**TASK PROMPT:**
Can you write the next part of the baseball article below, about players nearing career milestones in 2025, picking up after its last sentence?

Arraez is already the first batsman ever to win three straight batting titles with three different teams (the Marlins in 2022, the Twins in 2023, and the Padres last season). In 2025, he’ll be angling to become just the seventh hitter ever to win at least four consecutive batting crowns. The others to do it are Honus Wagner (1906-09), Ty Cobb (1907-15), Rogers Hornsby (1920-25), Rod Carew (1972-75), Wade Boggs (1985-88), and Tony Gwynn (1994-97). Arraez is a career .323 hitter who turns 28 in April, so you have to like his chances. 

300 home runs: Five players

(Kyle Schwarber, Phillies; Eugenio Suárez, Diamondbacks; Marcell Ozuna, Braves; Salvador Perez, Royals; Mookie Betts, Dodgers)

Well, here’s a crowded one. We might as well do this in table format for purposes of coherence. To the digits: 

Hitter Career home runs Home runs needed for 300 2024 home run total

Schwarber

284

16

38

Suárez

276

24

30

Ozuna

275

25

39

Perez

273

27

27

Betts

271

29

19

Honestly, it wouldn’t be shocking if all these players reached 300 during the 2025 season, even though Betts will obviously need an uptick in his power output relative to last season. Perez can become just the eighth primary catcher to reach 300 career homers. At present, 162 sluggers overall have hit 300 or more home runs.

**SUPPLIED MATERIAL:**
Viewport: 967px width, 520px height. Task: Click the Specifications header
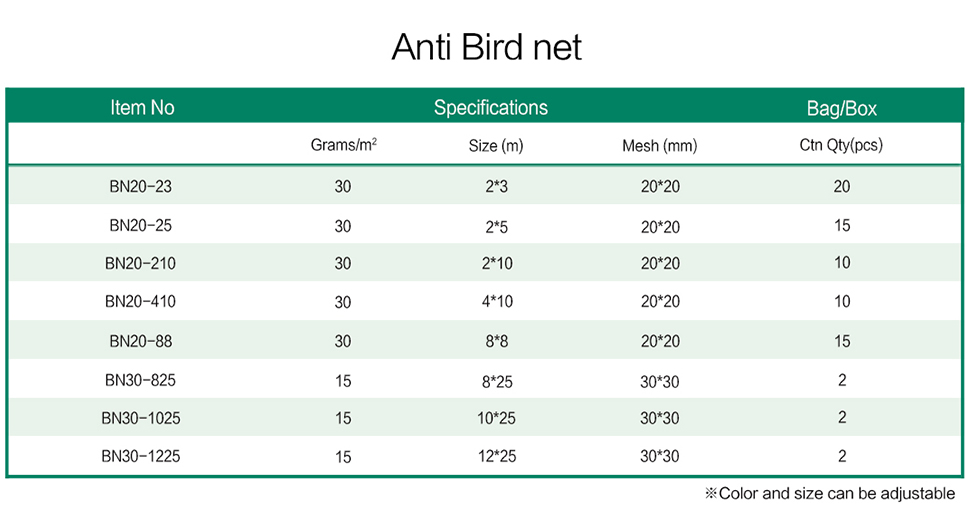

**EXERCISE RESPONSE:**
400 home runs: Mike Trout, Angels 

Given better health, Trout would’ve been in this club a long time ago and would likely be chasing down 500 right now. Alas and alack, Trout has been unable to avoid injuries really since 2017. In 2024, he was limited to just 29 games, the fewest of his career across an entire season, because of a knee injury that eventually required season-ending surgery. He can still thump, so if he’s able to log a reasonable number of games then he’ll probably get the 22 homers he needs to get to 400. It all comes down to health, though, which has proved depressingly elusive for Trout for a long time. He’d become the 59th member of the 400 homer guild. 

1,000 RBI: Bryce Harper, Phillies; Mike Trout, Angels

The Phillies’ tenured masher needs a mere 24 ribbies to reach quadruple digits in the category. This is one of many in which all it takes is a touch of health and durability for it to happen. Even in the heavily abbreviated 2020 season, Harper tallied 33 RBI, so this one’s all but a lock. As for Trout, the health concerns are obviously more substantial, especially coming off that afore-chronicled 2024 campaign. He needs a modest 46 RBI to reach 1,000, but he’s failed to reach that figure in each of the last two seasons. At present, there are 305 members of the 1,000 RBI club. 

Machado is a tidy 100 hits away from this benchmark. Assuming a general state of health, he’ll get there probably in the second half of the season. Over the past three years, he’s averaged 157 hits per season. Machado is in line to become the 298th player to reach 2,000 hits for his career. As a bonus, Machado needs just nine runs scored to reach 1,000.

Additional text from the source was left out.